Alle drei Mediziner betonen, dass es bestimmte Anzeichen gibt, die eine sofortige Intervention am Rücken erfordern: Lähmungserscheinungen, Inkontinenz, Frakturen. Ansonsten unterscheiden die Mediziner drei Arten von Rückenschmerzen: den akuten, der bis zu sechs Wochen anhält, den subakuten, der bis zu zwölf Wochen einen Menschen plagen kann, schließlich den chronischen.
Einfacher Rat: Bleiben Sie aktiv, bewegen Sie sich!
Die Diagnose erfolgt mit der Hand, mit Hilfe des Röntgenbildes, aber auch die Computertomographie und die Magnetresonanztomographie kommen zum Einsatz.
Über die konservative Medizin gelinge es in sehr vielen Fällen, eine Linderung zu erzielen. Wärme, Massagen, Physiotherapie oder auch Akupunktur brächten Erfolge, so Walter. Oft geben die Mediziner aber auch den einfachen Rat: Bleiben Sie aktiv, bewegen Sie sich! „Das hat eine hohe Wirkung und keine Nebenwirkungen“, so Walter, der durchaus auch zu Schmerzmitteln rät, um eine Beweglichkeit zu ermöglichen. Allerdings nicht als dauerhafte Gabe!
Chirurgischer Eingriff ist immer das letzte Mittel
Wenn die konservativen Mittel nicht mehr ausreichen, bietet das Wirbelsäulen-Zentrum die Infiltrationstherapie oder Spritzentherapie an, wobei dies unter radiologischer Kontrolle und auch stationär erfolge, so Pappas. Unter anderem sollen mit den Injektionen Schwellungen abgebaut werden, was dann in der Regel den Schmerz nimmt.

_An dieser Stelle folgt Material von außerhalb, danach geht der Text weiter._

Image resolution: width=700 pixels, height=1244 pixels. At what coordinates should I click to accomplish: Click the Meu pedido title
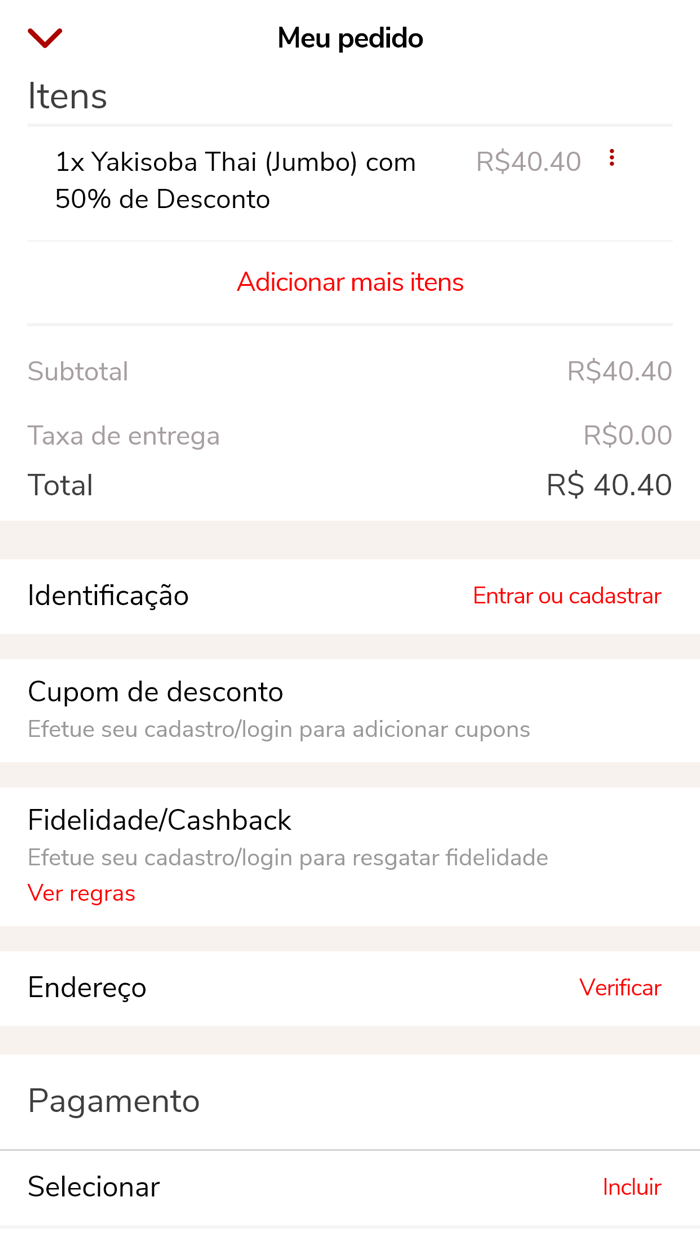pos(349,37)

Weitere Therapiemöglichkeiten sind Behandlungen mit Laser oder mit hochfrequentem Strom.
Erst wenn auch das alles nicht zur Besserung führt, gehen die Ärzte zum chirurgischen Eingriff über, bei dem dann Verengungen gelöst, Wirbel mit Zement aufgefüllt oder mit Schraubenhalterungen stabilisiert werden.
Eingriff an Halswirbeln ungefährlicher als anderswo
Der Neurochirurg Dr. Baloch erklärt dabei auch die Fortschritte an der Halswirbelsäule. Viele Patienten seien gerade bei Eingriffen am Hals besorgt. Aber für die Mediziner, so Baloch, sei der Eingriff dort oft einfacher und ungefährlicher als an anderen Zonen der Wirbelsäule. Überhaupt sprechen die Mediziner von großen Fortschritten in der Wirbelsäulen-Behandlung. Auch hier erfolgten viele Eingriffe bei Operationen längst über kleine Schnitte – minimal also.
>> RÜCKENLEIDEN VERURSACHEN HOHE KOSTEN
In der Therapie sind Rückenleiden nicht billig. Gerechnet werde, so Dr. Gregor Walter, im Schnitt mit rund 7000 Euro pro Patient über alle Behandlungen hinweg.
Bei jüngeren Patienten stellen Ärzte auch fest, dass unspezifische Rückenbeschwerden oft spontan von selbst wieder ausheilen.
Ein erster Verschleiß der Bandscheiben sei bereits schon in frühen Jahren festzustellen. 75-Jährige und Ältere haben zu 100 Prozent Verschleißerscheinungen.